The 'distributed' refers to the army of PCs — acting without their
owners' knowledge, usually thanks to a virus infection — that are used
to deliver the attacks. Banks, retailers and online gambling companies
are among the most commonly targeted firms — organisations that face
significant loss of business if their websites cannot respond to
customers.
Sometimes a DDoS attack is just cover for a bigger crime.
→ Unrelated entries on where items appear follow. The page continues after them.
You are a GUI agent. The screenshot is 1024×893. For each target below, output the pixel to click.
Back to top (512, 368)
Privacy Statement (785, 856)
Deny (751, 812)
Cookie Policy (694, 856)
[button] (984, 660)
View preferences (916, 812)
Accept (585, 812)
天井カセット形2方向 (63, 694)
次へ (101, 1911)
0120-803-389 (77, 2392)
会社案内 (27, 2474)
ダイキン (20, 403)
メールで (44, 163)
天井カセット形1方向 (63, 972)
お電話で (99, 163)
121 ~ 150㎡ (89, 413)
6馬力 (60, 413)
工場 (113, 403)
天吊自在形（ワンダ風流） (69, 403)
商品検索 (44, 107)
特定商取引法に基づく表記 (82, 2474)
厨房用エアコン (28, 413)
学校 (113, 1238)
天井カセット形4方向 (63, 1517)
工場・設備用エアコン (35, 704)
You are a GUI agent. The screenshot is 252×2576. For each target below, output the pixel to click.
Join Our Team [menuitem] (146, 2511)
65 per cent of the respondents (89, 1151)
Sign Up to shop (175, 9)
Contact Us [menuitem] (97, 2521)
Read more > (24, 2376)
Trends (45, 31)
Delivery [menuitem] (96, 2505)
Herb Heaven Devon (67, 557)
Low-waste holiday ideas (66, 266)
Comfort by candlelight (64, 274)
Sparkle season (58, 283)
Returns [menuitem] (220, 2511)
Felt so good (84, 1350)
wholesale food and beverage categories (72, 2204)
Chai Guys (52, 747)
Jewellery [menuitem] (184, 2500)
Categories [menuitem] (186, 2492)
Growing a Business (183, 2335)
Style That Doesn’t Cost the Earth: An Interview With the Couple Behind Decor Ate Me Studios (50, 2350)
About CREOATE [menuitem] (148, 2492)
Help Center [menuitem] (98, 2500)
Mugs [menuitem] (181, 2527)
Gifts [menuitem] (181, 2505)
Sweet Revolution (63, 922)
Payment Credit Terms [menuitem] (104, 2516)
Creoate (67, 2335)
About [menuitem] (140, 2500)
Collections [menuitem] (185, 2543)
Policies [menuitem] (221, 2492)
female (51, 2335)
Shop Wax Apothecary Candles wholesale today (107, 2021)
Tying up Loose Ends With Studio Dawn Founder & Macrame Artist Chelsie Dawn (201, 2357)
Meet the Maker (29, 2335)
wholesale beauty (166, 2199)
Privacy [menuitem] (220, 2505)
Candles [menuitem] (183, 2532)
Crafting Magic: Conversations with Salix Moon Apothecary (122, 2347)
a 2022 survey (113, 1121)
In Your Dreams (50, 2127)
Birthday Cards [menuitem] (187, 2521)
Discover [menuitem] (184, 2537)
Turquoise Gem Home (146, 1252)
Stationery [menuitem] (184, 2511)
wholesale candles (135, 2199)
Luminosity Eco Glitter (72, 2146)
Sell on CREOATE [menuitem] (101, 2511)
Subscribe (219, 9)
For
example, it was recently revealed that organised crime groups can use a
DDoS attack against a bank to divert the attention of the bank's
security team while the criminals plunder accounts using stolen credentials.
According to the BT-commissioned research, which covered 11
countries, DDoS attacks are seen as a key concern by a third of UK
organisations (36 percent), although they seem to worry less than their
international rivals: globally, almost twice as many organisations (58
percent) named DDoS as a key concern.
Perhaps that's because about half of UK organisations (49 percent)
have a response plan in place, even though just one in 10 UK decision
makers interviewed said they strongly believed they have sufficient
resources in place to counteract an attack.
Respondents said that customer complaints and queries jumped by an
average of 36 percent following an attack. On average, organisations
take 12 hours to fully recover from an especially powerful attack, while
in the UK more than half of IT decision makers (58 percent) said DDoS
attacks had brought down their systems for more than six hours.